# [Work task]
All records given below must be printed word for word.
Start of Block
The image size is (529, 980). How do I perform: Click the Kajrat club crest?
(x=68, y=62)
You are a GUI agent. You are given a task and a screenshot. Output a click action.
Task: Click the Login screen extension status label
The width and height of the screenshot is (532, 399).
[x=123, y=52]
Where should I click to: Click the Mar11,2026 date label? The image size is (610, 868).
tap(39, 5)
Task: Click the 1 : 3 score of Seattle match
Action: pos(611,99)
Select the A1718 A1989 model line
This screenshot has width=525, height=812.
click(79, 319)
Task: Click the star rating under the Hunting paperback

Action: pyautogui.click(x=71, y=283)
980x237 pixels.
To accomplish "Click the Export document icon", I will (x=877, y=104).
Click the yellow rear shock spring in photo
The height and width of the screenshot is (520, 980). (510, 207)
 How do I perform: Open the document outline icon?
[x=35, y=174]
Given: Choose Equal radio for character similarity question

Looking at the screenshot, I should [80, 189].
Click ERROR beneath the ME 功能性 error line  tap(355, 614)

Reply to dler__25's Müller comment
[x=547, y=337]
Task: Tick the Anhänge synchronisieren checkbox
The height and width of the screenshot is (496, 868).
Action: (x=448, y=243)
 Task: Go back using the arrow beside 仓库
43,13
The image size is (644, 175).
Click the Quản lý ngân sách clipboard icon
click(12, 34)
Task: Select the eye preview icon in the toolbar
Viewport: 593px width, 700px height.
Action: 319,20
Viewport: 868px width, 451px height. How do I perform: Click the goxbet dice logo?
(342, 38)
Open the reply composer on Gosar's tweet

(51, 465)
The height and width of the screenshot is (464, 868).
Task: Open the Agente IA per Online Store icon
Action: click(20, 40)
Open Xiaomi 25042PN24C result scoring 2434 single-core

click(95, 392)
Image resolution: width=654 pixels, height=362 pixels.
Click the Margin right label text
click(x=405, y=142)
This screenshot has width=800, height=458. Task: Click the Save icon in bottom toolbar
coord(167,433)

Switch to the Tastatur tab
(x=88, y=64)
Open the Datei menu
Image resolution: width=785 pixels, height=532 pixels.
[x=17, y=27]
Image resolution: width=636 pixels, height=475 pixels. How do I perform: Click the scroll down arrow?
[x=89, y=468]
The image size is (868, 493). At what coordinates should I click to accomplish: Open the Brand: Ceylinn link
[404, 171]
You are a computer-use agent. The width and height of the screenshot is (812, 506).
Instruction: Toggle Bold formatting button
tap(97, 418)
End of Block
# [Completed exercise]
The image size is (529, 980). How do I perform: Click the Kajrat club crest?
(x=68, y=62)
You are a GUI agent. You are given a task and a screenshot. Output a click action.
Task: Click the Login screen extension status label
The width and height of the screenshot is (532, 399).
[x=123, y=52]
Where should I click to: Click the Mar11,2026 date label? The image size is (610, 868).
tap(39, 5)
Task: Click the 1 : 3 score of Seattle match
Action: pos(611,99)
Select the A1718 A1989 model line
This screenshot has width=525, height=812.
click(79, 319)
Task: Click the star rating under the Hunting paperback

Action: pyautogui.click(x=71, y=283)
980x237 pixels.
To accomplish "Click the Export document icon", I will (x=877, y=104).
Click the yellow rear shock spring in photo
The height and width of the screenshot is (520, 980). (510, 207)
 How do I perform: Open the document outline icon?
[x=35, y=174]
Given: Choose Equal radio for character similarity question

Looking at the screenshot, I should [80, 189].
Click ERROR beneath the ME 功能性 error line  tap(355, 614)

Reply to dler__25's Müller comment
[x=547, y=337]
Task: Tick the Anhänge synchronisieren checkbox
The height and width of the screenshot is (496, 868).
Action: (x=448, y=243)
 Task: Go back using the arrow beside 仓库
43,13
The image size is (644, 175).
Click the Quản lý ngân sách clipboard icon
click(12, 34)
Task: Select the eye preview icon in the toolbar
Viewport: 593px width, 700px height.
Action: 319,20
Viewport: 868px width, 451px height. How do I perform: Click the goxbet dice logo?
(342, 38)
Open the reply composer on Gosar's tweet

(51, 465)
The height and width of the screenshot is (464, 868).
Task: Open the Agente IA per Online Store icon
Action: click(20, 40)
Open Xiaomi 25042PN24C result scoring 2434 single-core

click(95, 392)
Image resolution: width=654 pixels, height=362 pixels.
Click the Margin right label text
click(x=405, y=142)
This screenshot has width=800, height=458. Task: Click the Save icon in bottom toolbar
coord(167,433)

Switch to the Tastatur tab
(x=88, y=64)
Open the Datei menu
Image resolution: width=785 pixels, height=532 pixels.
[x=17, y=27]
Image resolution: width=636 pixels, height=475 pixels. How do I perform: Click the scroll down arrow?
[x=89, y=468]
The image size is (868, 493). At what coordinates should I click to accomplish: Open the Brand: Ceylinn link
[404, 171]
You are a computer-use agent. The width and height of the screenshot is (812, 506).
Instruction: Toggle Bold formatting button
tap(97, 418)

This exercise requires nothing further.